Although these secret Jews, known as Conversos (Spanish) or bnai anusim (children of the forced, Hebrew).

Others call them marranos which is a pejorative term. My Converso friends are extremely insulted and angry if this epithet is applied to them. It should never be used. Its use seems to be accepted in some books or papers, and it seems the authors are not aware of how insulted Conversos feel when identified by that term.

In recent decades, increasing numbers of northern New Mexicans and southern Coloradans either are sure of or suspect Jewish heritage, yet no one reliably knows how many, said Hordes, a pioneer researcher of New Mexican crypto-Judaism. He began compiling anecdotes in the mid- 1980s.

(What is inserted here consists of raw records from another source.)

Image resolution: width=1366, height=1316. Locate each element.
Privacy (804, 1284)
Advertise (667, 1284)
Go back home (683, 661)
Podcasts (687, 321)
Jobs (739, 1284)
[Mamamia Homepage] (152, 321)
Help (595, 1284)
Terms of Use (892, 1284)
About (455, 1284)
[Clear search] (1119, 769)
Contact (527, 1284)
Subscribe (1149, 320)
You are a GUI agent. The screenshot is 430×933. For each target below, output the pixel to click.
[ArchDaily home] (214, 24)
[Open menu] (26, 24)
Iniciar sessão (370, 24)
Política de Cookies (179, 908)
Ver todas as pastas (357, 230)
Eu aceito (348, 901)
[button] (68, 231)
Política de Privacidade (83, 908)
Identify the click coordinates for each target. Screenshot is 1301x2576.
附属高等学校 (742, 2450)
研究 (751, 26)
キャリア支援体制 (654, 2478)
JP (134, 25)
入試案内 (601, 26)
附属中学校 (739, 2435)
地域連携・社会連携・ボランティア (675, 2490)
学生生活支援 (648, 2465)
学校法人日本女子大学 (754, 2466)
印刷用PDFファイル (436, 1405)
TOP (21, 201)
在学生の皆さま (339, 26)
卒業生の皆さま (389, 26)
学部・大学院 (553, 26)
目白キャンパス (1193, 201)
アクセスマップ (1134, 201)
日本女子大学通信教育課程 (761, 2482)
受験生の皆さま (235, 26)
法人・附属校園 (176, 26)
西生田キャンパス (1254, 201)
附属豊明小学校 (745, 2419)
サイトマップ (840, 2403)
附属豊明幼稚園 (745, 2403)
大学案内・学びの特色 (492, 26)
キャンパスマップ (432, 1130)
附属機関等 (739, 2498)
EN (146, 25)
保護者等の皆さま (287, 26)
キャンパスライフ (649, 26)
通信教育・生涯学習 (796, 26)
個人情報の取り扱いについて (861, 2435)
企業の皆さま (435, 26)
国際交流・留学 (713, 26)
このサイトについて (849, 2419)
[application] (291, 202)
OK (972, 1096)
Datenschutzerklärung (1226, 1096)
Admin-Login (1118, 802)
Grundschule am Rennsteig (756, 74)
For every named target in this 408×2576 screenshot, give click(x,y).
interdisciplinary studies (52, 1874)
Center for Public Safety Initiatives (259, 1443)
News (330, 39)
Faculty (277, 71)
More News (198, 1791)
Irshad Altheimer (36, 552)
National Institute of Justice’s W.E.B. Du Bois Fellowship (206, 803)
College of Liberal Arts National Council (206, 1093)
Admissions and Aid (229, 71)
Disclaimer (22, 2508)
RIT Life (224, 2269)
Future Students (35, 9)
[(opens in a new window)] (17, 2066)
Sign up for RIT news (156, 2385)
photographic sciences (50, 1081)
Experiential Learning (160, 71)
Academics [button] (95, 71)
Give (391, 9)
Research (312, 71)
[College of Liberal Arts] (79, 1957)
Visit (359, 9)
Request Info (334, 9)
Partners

In the past several years, mounting DNA evidence has begun to support once-contested claims of Jewish ancestry. One result is a New York University study, underway among Latino populations in northern New Mexico and southern Colorado, on the incidence of a genetic mutation implicated in a type of breast cancer most common among Jews.
Family reactions to such evidence of Jewish ancestry range from rejection to return to mainstream Judaism.

Read the complete article at the link above.


  1. I am the descendant of Dutch Converso's and perhaps its my upbringing but I personally do not find the term Marrano to be pejorative in reference to my own heritage. In fact, I wear it as a badge of honor that my ancestors were given this term and persevered against incredible odds to preserve their Jewish traditions before being able to escape to a country accepting of Jews and returning to their identity.

    However, I can't speak for those who are still of the Converso status. Just thought a descendant's interpretation would be interesting to add.

  2. I believe that I am from the Crypto Judaic tribe. My last name is Narro which I found out was Nyerros and we originally come from the town of Nyer. I live in New Mexico along with many family members.